## Exercise aim
Among the lines below, keep only those from the one containing "Instruction: Toggle the V axis lock button" through the one containing "has height=1280, width=720.", and reproduce them exactly.

## Task material
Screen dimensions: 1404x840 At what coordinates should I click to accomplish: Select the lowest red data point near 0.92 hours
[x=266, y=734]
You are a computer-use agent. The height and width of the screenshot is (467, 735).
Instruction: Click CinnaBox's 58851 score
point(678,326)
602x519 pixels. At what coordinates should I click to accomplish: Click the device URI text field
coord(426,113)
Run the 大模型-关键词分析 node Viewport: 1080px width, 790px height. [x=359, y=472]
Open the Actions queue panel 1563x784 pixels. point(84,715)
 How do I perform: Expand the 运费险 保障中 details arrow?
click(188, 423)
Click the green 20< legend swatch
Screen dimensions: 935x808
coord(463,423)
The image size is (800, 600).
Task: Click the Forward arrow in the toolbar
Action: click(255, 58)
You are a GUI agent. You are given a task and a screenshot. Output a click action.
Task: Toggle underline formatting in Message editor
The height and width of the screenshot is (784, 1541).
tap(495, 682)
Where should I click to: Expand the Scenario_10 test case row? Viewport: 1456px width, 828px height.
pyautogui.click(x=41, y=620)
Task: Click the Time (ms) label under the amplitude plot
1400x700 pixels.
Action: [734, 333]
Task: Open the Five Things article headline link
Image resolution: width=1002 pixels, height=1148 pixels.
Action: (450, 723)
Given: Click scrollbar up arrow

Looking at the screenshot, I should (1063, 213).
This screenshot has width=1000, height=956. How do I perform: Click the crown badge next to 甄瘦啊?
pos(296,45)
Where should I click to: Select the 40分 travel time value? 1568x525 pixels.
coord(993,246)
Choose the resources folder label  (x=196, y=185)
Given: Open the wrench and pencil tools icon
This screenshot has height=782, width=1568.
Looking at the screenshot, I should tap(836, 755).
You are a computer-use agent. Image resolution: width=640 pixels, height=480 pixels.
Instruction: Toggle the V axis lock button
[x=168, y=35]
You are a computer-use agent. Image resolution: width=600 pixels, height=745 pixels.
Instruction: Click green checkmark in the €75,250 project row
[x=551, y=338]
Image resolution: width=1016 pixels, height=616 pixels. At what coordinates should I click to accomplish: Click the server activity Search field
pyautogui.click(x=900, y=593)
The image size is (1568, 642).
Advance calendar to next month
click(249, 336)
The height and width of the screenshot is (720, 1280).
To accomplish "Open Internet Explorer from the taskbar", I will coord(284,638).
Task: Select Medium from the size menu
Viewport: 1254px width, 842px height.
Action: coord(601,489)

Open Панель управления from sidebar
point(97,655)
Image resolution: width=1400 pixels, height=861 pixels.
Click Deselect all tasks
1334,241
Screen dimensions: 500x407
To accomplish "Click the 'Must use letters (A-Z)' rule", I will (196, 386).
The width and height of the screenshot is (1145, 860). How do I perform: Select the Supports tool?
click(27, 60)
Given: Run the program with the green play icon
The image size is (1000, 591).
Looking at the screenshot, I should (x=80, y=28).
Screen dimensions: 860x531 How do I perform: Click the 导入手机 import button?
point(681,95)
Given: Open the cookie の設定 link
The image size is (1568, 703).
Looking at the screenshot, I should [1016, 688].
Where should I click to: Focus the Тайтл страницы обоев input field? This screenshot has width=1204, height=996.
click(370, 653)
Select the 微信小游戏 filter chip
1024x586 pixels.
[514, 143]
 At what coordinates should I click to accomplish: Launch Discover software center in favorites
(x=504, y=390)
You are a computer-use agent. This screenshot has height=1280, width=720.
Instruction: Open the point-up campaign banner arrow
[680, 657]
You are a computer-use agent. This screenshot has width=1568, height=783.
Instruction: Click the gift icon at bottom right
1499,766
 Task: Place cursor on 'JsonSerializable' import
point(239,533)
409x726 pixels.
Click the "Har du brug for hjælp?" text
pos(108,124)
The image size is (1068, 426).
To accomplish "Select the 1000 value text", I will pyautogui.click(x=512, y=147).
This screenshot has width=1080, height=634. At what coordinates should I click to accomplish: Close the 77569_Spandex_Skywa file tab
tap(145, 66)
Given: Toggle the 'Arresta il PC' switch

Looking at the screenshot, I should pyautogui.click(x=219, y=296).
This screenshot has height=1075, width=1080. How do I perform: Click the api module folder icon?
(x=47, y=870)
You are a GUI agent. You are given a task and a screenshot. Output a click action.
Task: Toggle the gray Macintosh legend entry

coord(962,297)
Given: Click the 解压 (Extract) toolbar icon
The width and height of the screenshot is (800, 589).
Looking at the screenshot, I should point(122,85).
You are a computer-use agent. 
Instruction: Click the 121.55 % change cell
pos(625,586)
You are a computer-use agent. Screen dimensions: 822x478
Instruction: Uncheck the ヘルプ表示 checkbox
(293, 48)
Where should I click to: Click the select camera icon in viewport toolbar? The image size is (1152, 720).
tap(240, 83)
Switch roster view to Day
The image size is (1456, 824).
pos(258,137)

## Solution to the exercise
Instruction: Toggle the V axis lock button
[x=168, y=35]
You are a computer-use agent. Image resolution: width=600 pixels, height=745 pixels.
Instruction: Click green checkmark in the €75,250 project row
[x=551, y=338]
Image resolution: width=1016 pixels, height=616 pixels. At what coordinates should I click to accomplish: Click the server activity Search field
pyautogui.click(x=900, y=593)
The image size is (1568, 642).
Advance calendar to next month
click(249, 336)
The height and width of the screenshot is (720, 1280).
To accomplish "Open Internet Explorer from the taskbar", I will coord(284,638).
Task: Select Medium from the size menu
Viewport: 1254px width, 842px height.
Action: coord(601,489)

Open Панель управления from sidebar
point(97,655)
Image resolution: width=1400 pixels, height=861 pixels.
Click Deselect all tasks
1334,241
Screen dimensions: 500x407
To accomplish "Click the 'Must use letters (A-Z)' rule", I will (196, 386).
The width and height of the screenshot is (1145, 860). How do I perform: Select the Supports tool?
click(27, 60)
Given: Run the program with the green play icon
The image size is (1000, 591).
Looking at the screenshot, I should (x=80, y=28).
Screen dimensions: 860x531 How do I perform: Click the 导入手机 import button?
point(681,95)
Given: Open the cookie の設定 link
The image size is (1568, 703).
Looking at the screenshot, I should [1016, 688].
Where should I click to: Focus the Тайтл страницы обоев input field? This screenshot has width=1204, height=996.
click(370, 653)
Select the 微信小游戏 filter chip
1024x586 pixels.
[514, 143]
 At what coordinates should I click to accomplish: Launch Discover software center in favorites
(x=504, y=390)
You are a computer-use agent. This screenshot has height=1280, width=720.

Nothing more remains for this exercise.